In a 2017 article in The Atlantic, social psychologist Jonathan Haidt and constitutional lawyer Greg Lukianoff worried that this “coddling” of the minds of college students – in effect, shielding them from opinions they found offensive – risked creating a generation of Americans more emotionally fragile and less resilient than their older peers. They particularly took issue with the increasing characterization of speech as violence.

“It tells the members of a generation already beset by anxiety and depression that the world is a far more violent and threatening place than it really is. It tells them that words, ideas and speakers can literally kill them,” they wrote. “Even worse: At a time of rapidly rising polarization in America, it helps a small subset of that generation justify political violence.”

That sentence now seems sadly prophetic.

The 22-year-old man who stands accused of killing right-wing agitator Charlie Kirk last week on a Utah college campus allegedly told his partner, in a text exchange, that he shot Mr. Kirk because he had “had enough of his hatred” and that “some hate can’t be negotiated out.” Although there is still a lot we do not know about his motivations, his texted comments do suggest that he believed Mr.

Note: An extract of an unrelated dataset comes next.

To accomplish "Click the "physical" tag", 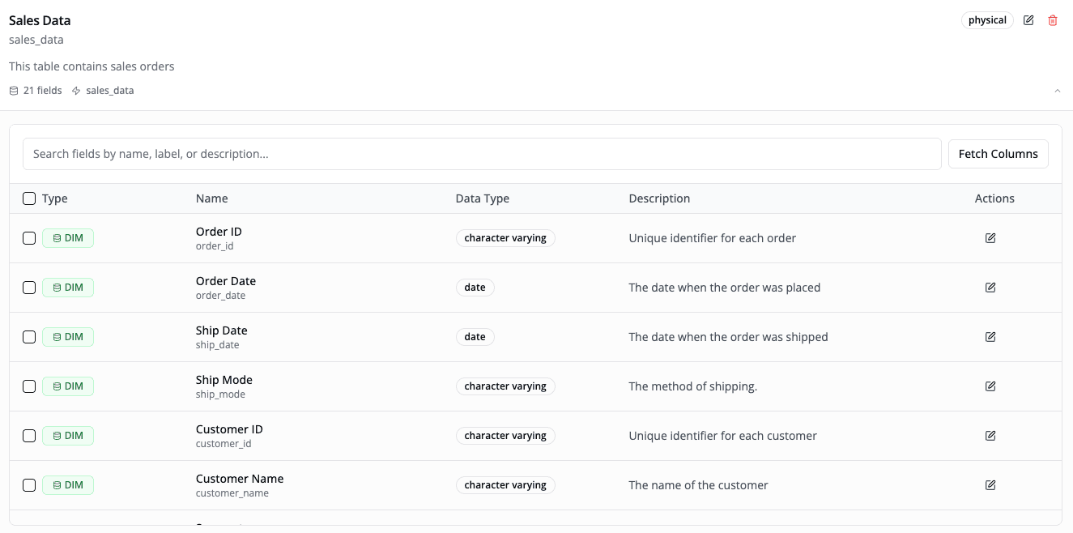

Kirk’s words alone justified his alleged response to them.

The wave of solidarity with the accused killer that followed the shooting should not have come as a surprise to anyone. The proportion of Americans who say that political violence is sometimes justified has been on the rise in recent years, especially among younger Americans.

Opinion: The American right discovers that it loves cancel culture, too

According to polling by Mr. Lukianoff’s Foundation for Individual Rights and Expression (FIRE), a third of U.S. college students now believe it is acceptable to use violence to stop a campus speech, up from one-fifth in 2020. Students on the left are more accepting of violence than those on the right, but support has increased across the board. “What was once an extreme and fringe opinion has become normalized,” FIRE noted this week.

Mr. Trump’s strategy in the wake of Mr. Kirk’s killing – vowing to crack down on left-wing activist groups he blames for the assassination – bears the fingerprints of Stephen Miller, the sinister White House deputy chief of staff who has replaced Mr. Cohn at Mr. Trump’s side. According to a 2016 Washington Post investigation, Mr. Cohn showed Mr. Trump “how to exploit power and instill fear through a simple formula: attack, counterattack and never apologize.” Mr. Miller embodies this approach.

Ironically, or not, Mr. Trump vowed in his second inaugural address to “immediately stop all government censorship and bring back free speech to America.” On his first day back in the White House, in January, he signed an executive order to “ensure that no Federal Government officer, employee, or agent engages in or facilitates any conduct that would unconstitutionally abridge the free speech of any American citizen.”

Ask Jimmy Kimmel how that’s working out. After mocking Mr. Trump on his late-night talk show on Monday, Federal Communications Commission chair Brendan Carr, a loyal Trump appointee, seized on what he called Mr. Kimmel’s “truly sick” comments about Mr. Kirk’s killing to threaten the host and his network on Wednesday. ABC then pulled Mr. Kimmel’s show off the air.

Talk about McCarthyism all over again.

Mr. Trump is the new face of cancel culture in America, and just as frightening as the old ones. Maybe more.